American computer scientist and academic

Charles Russell Severance, popularly known as Dr. Chuck, is an American computer scientist and academic who currently serves as Clinical Associate Professor of Information at the University of Michigan. He teaches multiple programming courses such as Python for Everybody (PY4E), Web Applications for Everybody (WA4E), etc. and even books of these free courses.

Severance studied at Michigan State University, gaining his BS in 1984, his MS in 1990, and his PhD in 1996, all in computer science. After graduation, he became an Adjunct Assistant Professor at Michigan State, also serving as director of the Division of Engineering Computer Services. He left this role in 1999 to become associate director for Advanced Technology at the University of Michigan's Media Union, and left the institution entirely in 2001 to serve as director of Product Development for Strategic Interactive. In August 2002, he returned to the University of Michigan as the first Chief Architect of the Sakai Project, later becoming a member of the Sakai Foundation Board of Directors, and then its first executive director.

In 2007, he resigned from his position as the executive director of the Sakai Foundation, becoming Clinical Associate Professor of Information at the University of Michigan. In 2012, he was hired by Blackboard Inc. to lead their initiatives involving Sakai projects. He announced his departure from this role in March 2014.

Outside of teaching and the private sector, Severance helped write the POSIX P1003 standard and has hosted several television shows, including Nothin but Net and Internet:TCI.

Severance has created a number of popular computer science and programming courses and specializations on Coursera.
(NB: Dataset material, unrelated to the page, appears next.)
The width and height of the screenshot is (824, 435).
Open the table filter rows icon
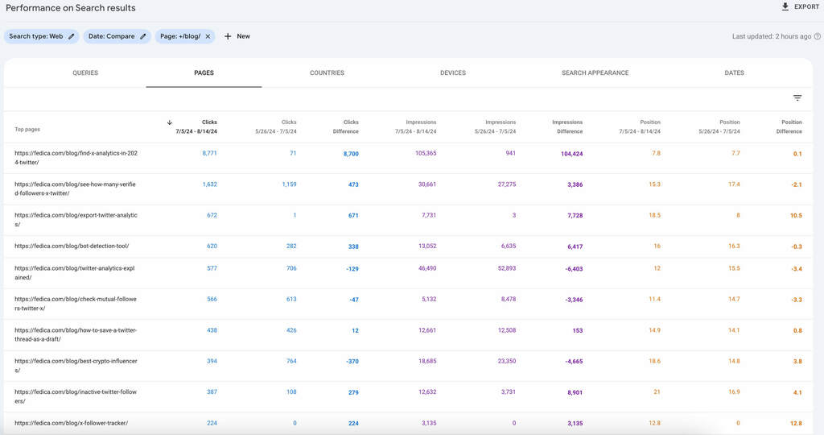797,98
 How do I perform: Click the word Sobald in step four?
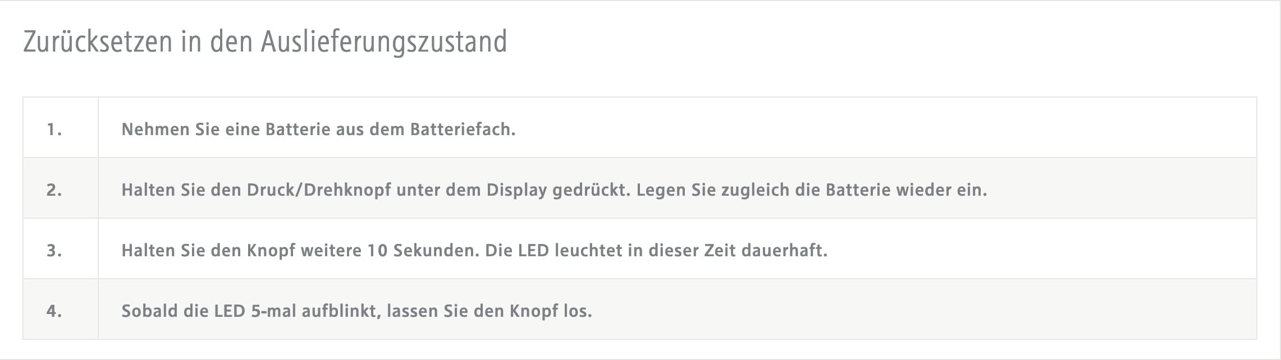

His courses are amongst the all-time top enrolled courses on the platform.

==Books==
- Severance, Charles (1998). "High Performance Computing"
- Severance, Charles (2009). "Using Google App Engine"
- Severance, Charles (2011). "Sakai: Free As in Freedom (Alpha): A Retrospective Diary"
- Severance, Charles (2013). "Raspberry Pi"
- Severance, Charles. "Python for Informatics: Exploring Information"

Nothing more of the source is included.